## The task
Nothing but the lines below from the one holding "Видео (850, 1380)" up to and including the one holding "Cordova (231, 134)" should be copied, exactly and without pictures.

## Material shown
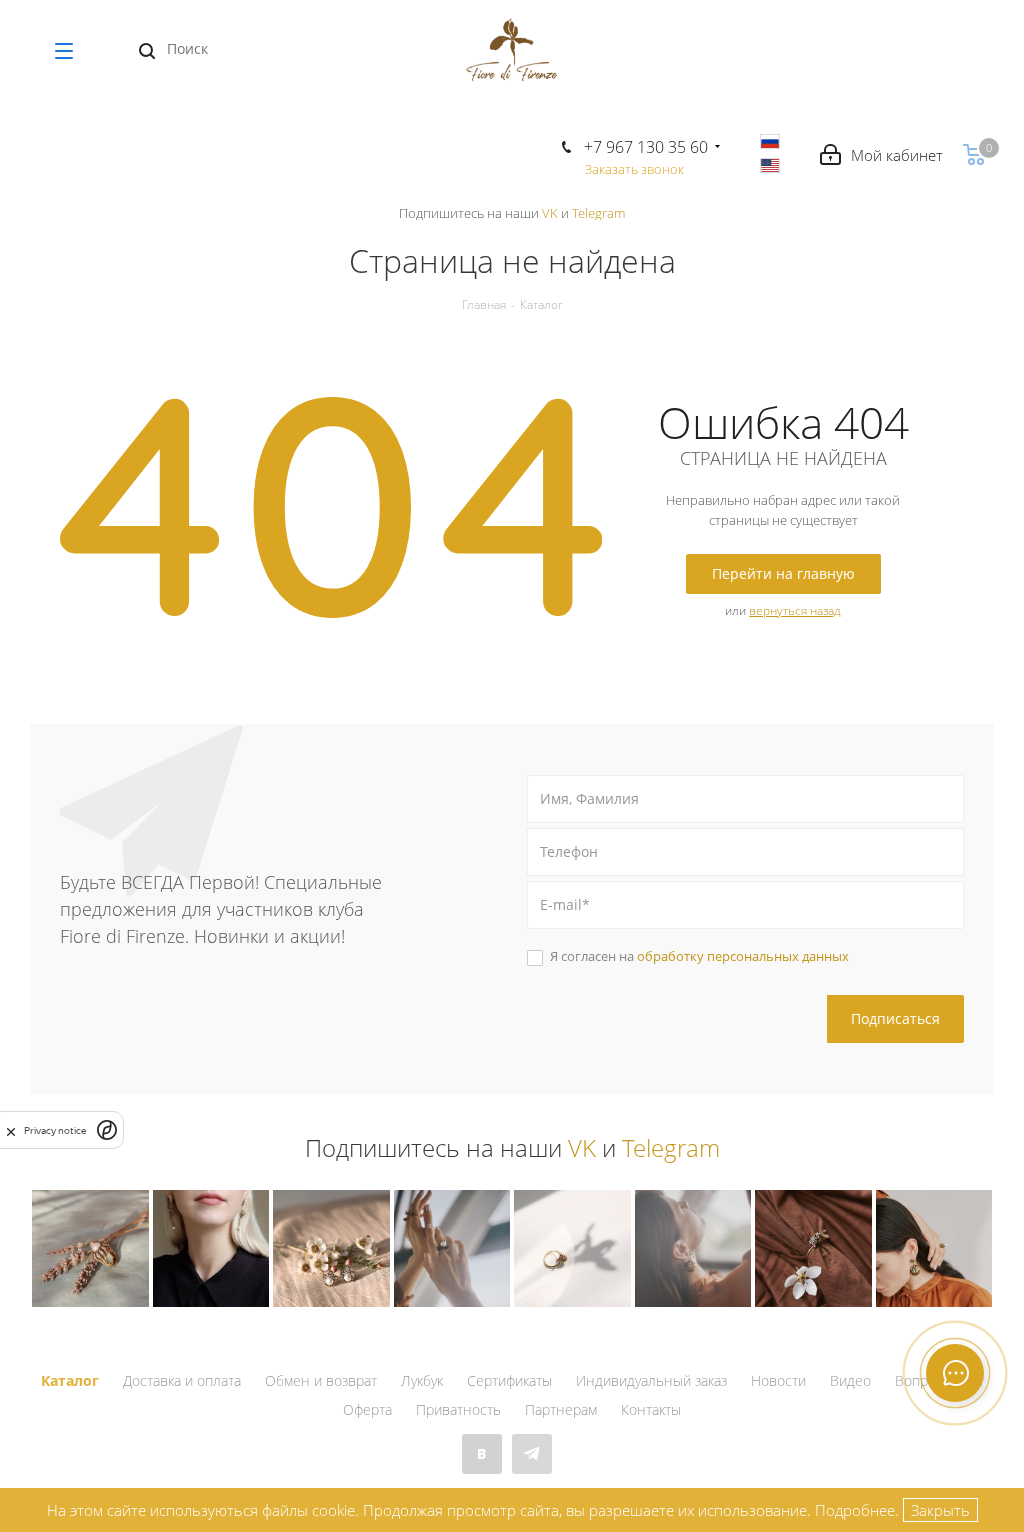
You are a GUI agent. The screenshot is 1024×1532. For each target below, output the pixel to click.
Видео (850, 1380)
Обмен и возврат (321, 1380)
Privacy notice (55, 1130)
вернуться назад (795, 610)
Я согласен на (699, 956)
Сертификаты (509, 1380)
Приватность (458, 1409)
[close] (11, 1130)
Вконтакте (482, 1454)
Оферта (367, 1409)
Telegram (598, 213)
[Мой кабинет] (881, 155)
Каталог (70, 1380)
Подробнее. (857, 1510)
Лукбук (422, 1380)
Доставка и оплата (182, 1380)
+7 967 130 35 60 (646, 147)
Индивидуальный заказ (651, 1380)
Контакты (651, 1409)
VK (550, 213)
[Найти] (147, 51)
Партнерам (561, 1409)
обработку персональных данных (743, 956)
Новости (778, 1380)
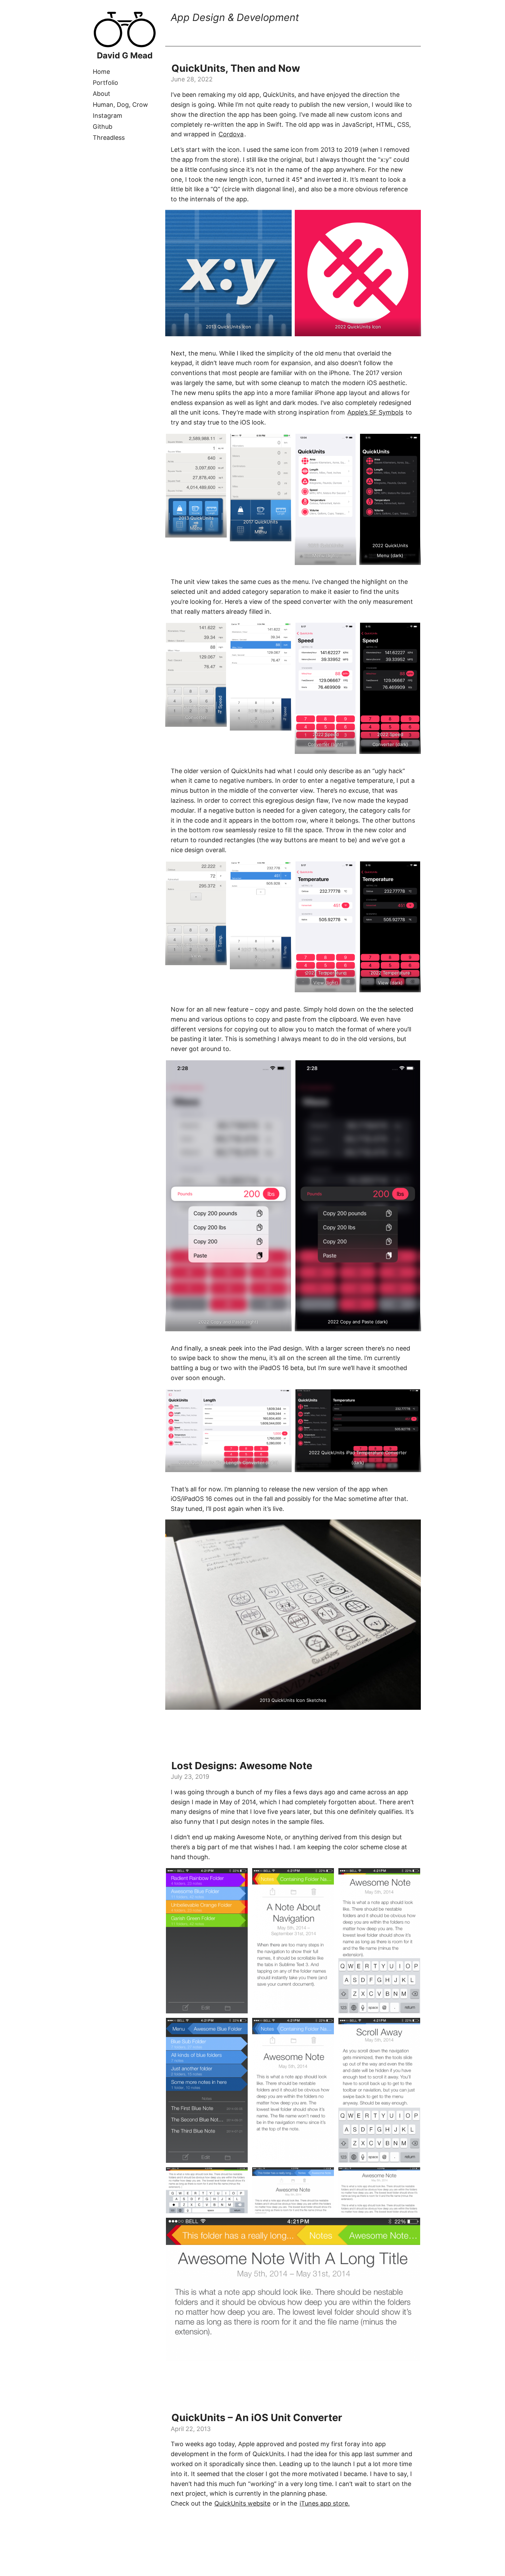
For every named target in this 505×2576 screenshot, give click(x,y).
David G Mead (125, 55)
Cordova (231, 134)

--

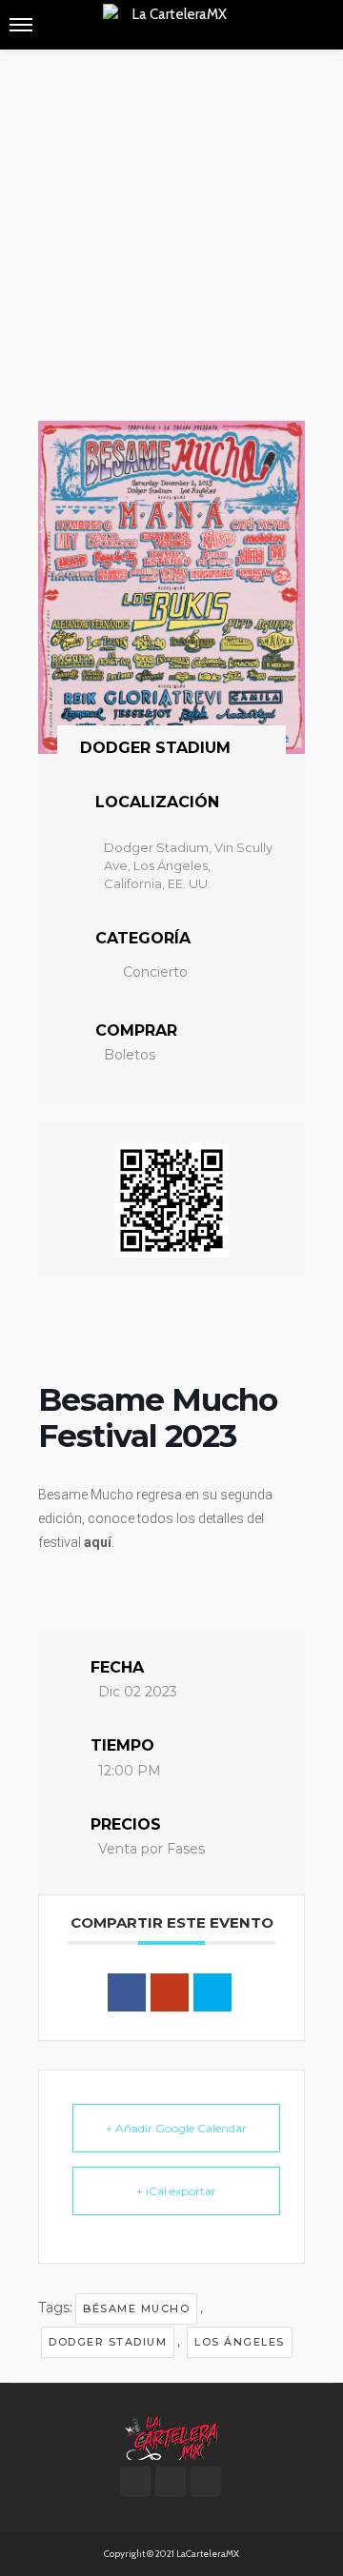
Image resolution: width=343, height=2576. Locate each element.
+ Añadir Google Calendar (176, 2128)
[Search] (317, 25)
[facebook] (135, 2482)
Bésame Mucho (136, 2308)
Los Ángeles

---

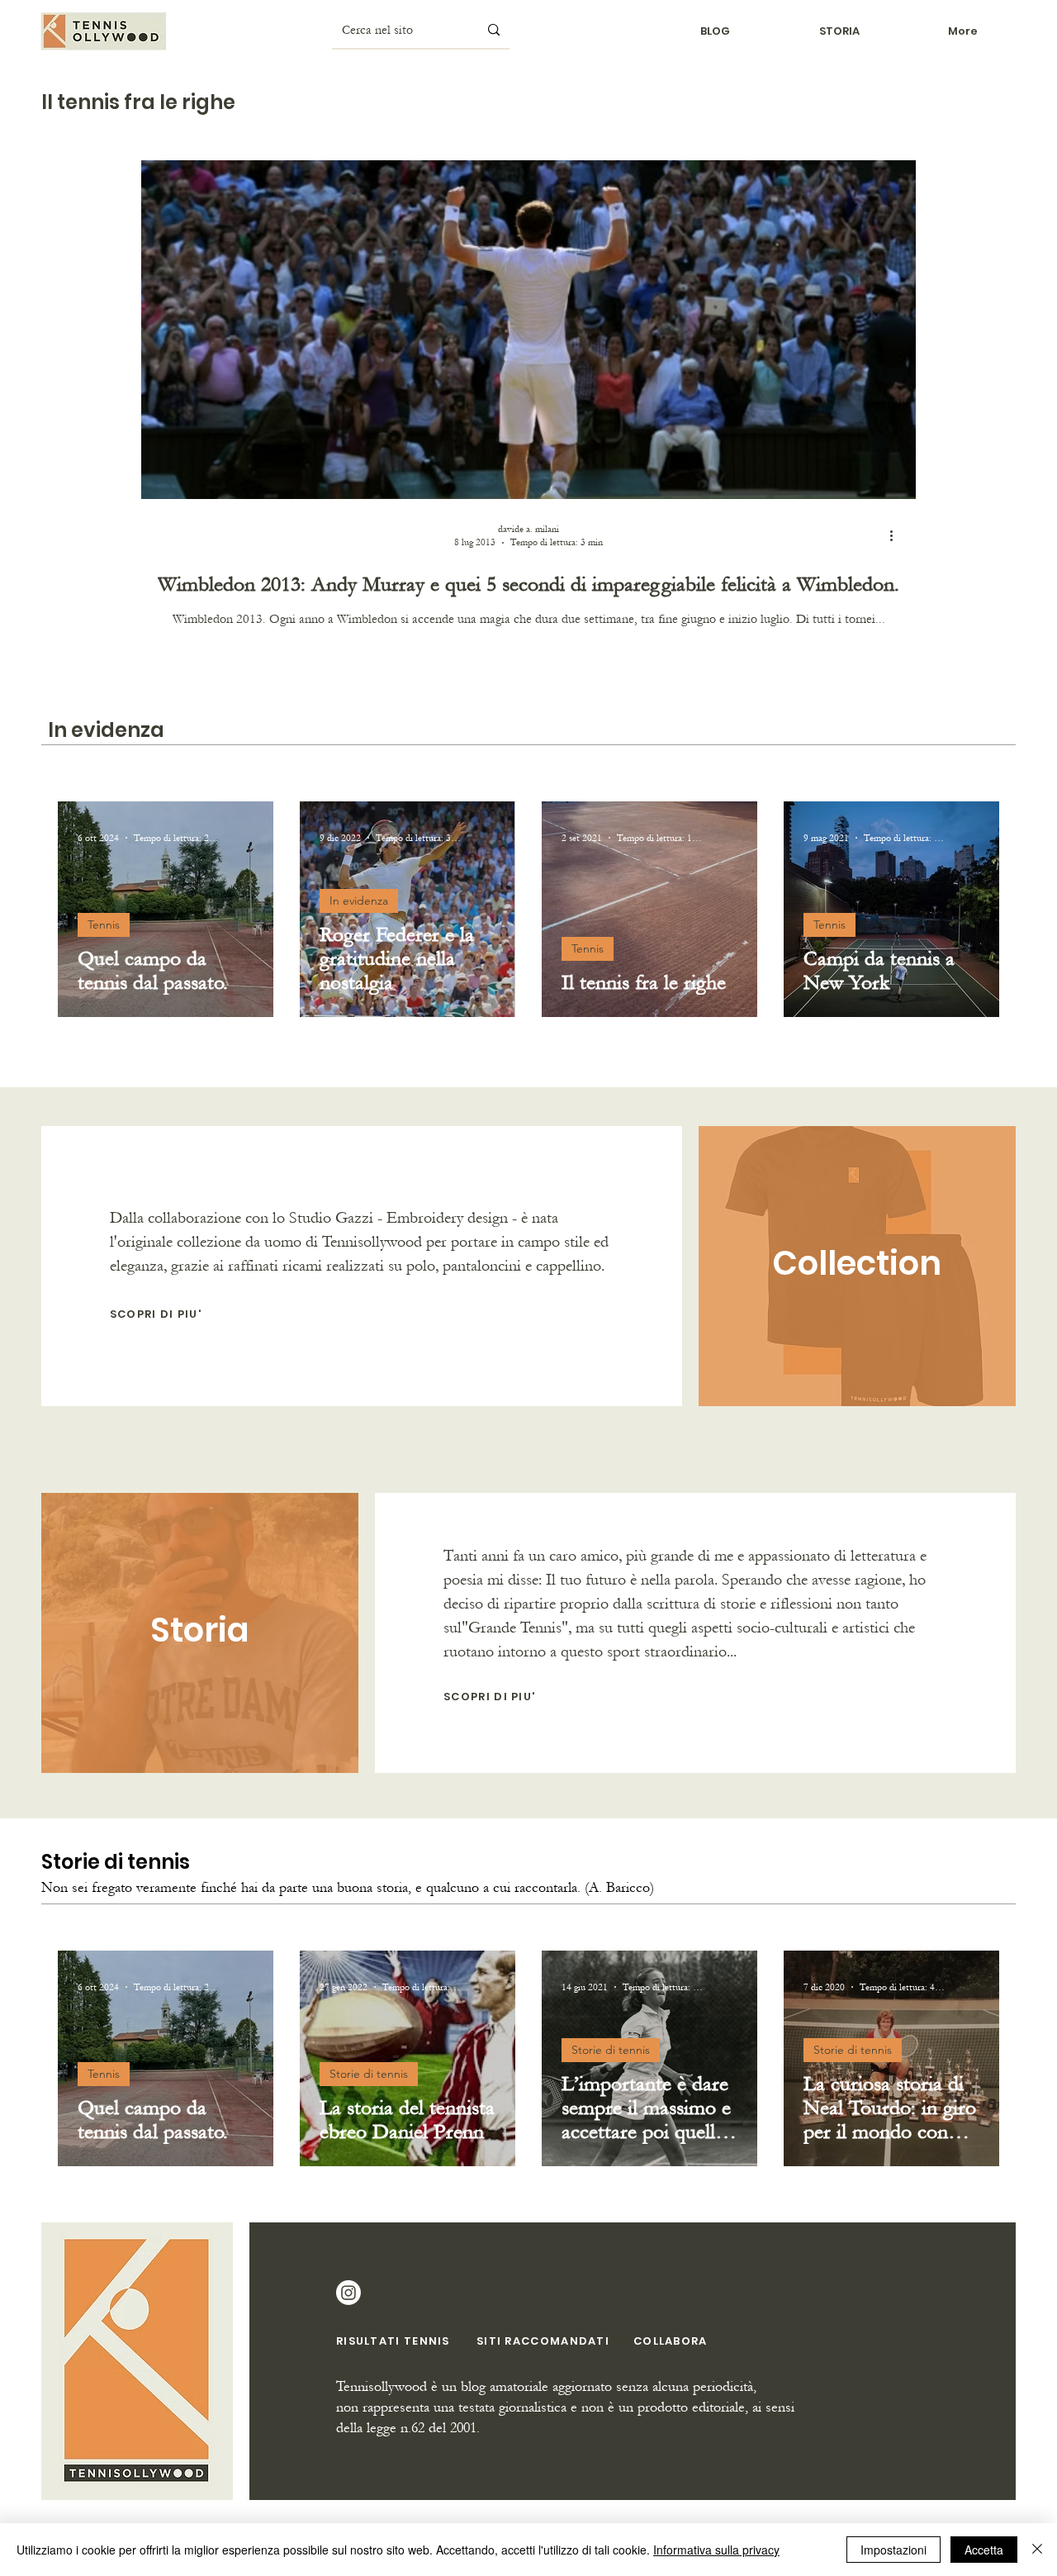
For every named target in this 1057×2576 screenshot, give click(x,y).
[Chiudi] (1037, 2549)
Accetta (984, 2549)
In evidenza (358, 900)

## Exercise output
Видео (850, 1380)
Обмен и возврат (321, 1380)
Privacy notice (55, 1130)
вернуться назад (795, 610)
Я согласен на (699, 956)
Сертификаты (509, 1380)
Приватность (458, 1409)
[close] (11, 1130)
Вконтакте (482, 1454)
Оферта (367, 1409)
Telegram (598, 213)
[Мой кабинет] (881, 155)
Каталог (70, 1380)
Подробнее. (857, 1510)
Лукбук (422, 1380)
Доставка и оплата (182, 1380)
+7 967 130 35 60 (646, 147)
Индивидуальный заказ (651, 1380)
Контакты (651, 1409)
VK (550, 213)
[Найти] (147, 51)
Партнерам (561, 1409)
обработку персональных данных (743, 956)
Новости (778, 1380)
For every named target in this 505×2576 screenshot, give click(x,y).
David G Mead (125, 55)
Cordova (231, 134)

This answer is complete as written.